## What to produce
Reproduce the text lines of each of the entries below verbatim, omitting the pictures from your answer.

## Excerpted data
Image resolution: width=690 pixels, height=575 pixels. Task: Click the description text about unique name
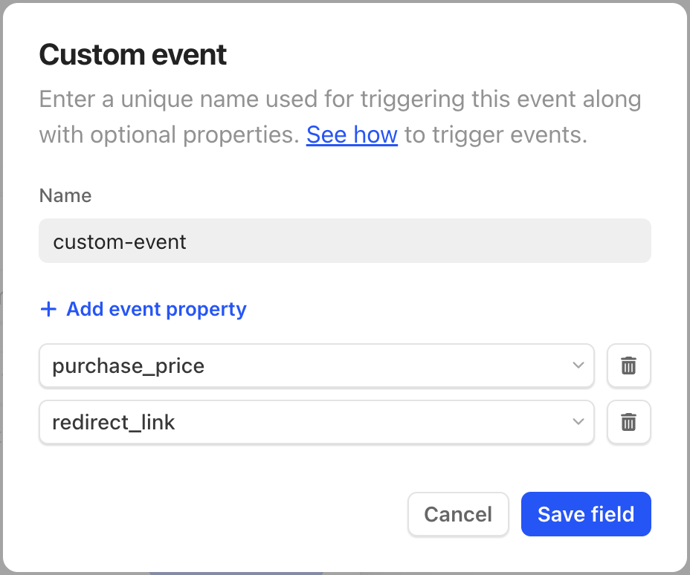point(340,99)
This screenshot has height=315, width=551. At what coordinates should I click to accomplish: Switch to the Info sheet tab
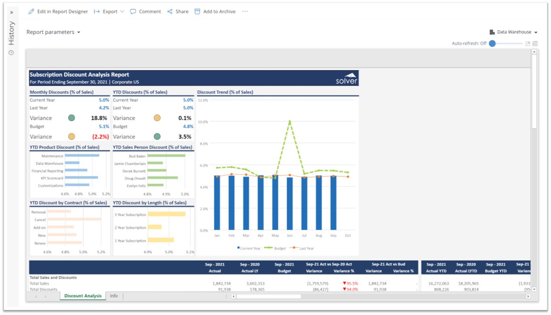point(114,296)
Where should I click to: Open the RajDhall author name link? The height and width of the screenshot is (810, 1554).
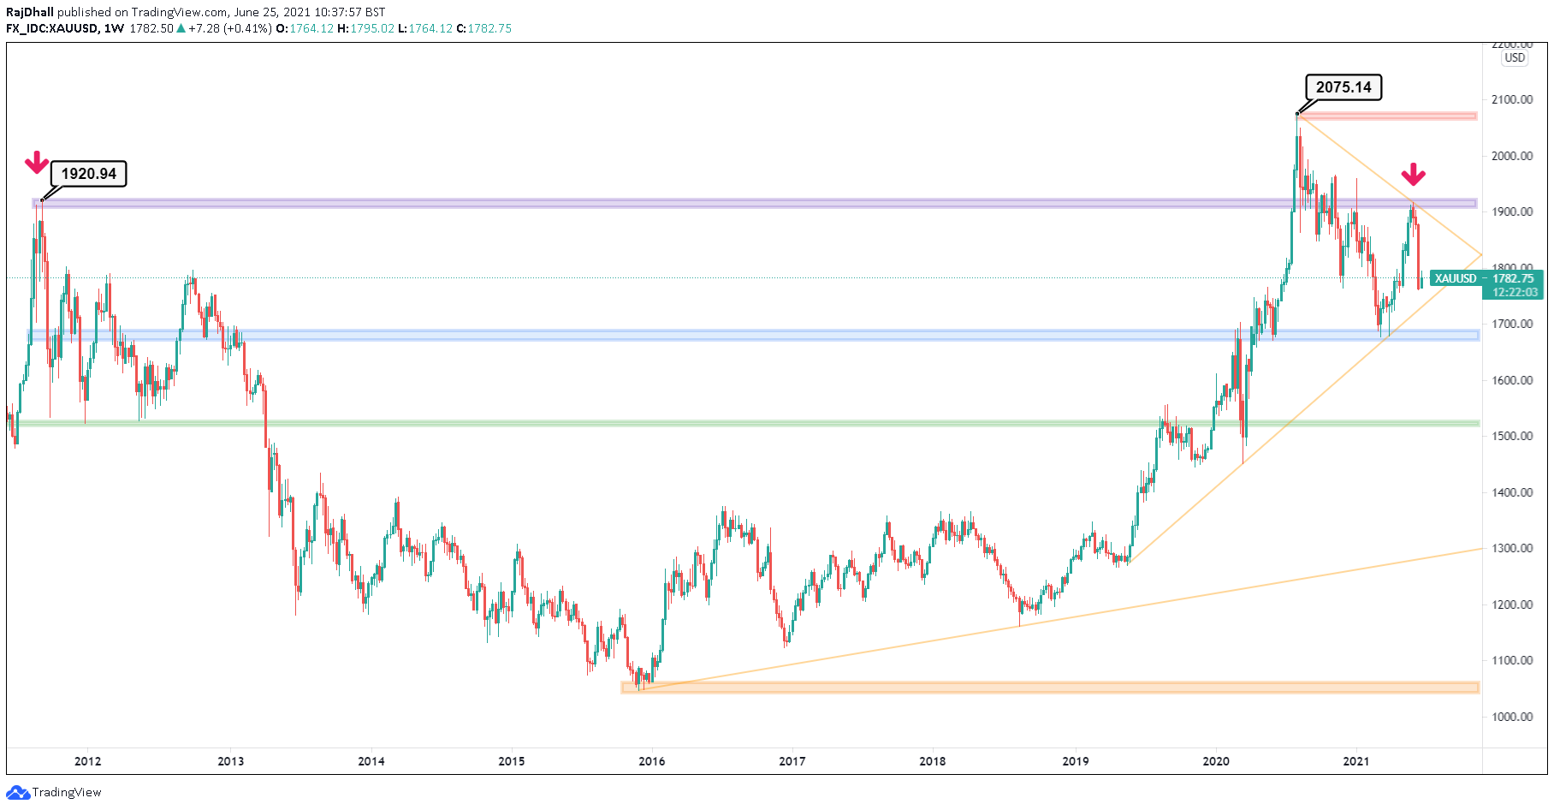click(x=30, y=12)
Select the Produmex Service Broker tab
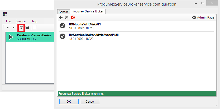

## Output for this task
Image resolution: width=690 pixels, height=575 pixels. Task: Click the description text about unique name
point(340,99)
This screenshot has height=315, width=551. At what coordinates should I click to accomplish: Switch to the Info sheet tab
point(114,296)
Where should I click to: Open the RajDhall author name link? The height and width of the screenshot is (810, 1554).
click(x=30, y=12)
Select the Produmex Service Broker tab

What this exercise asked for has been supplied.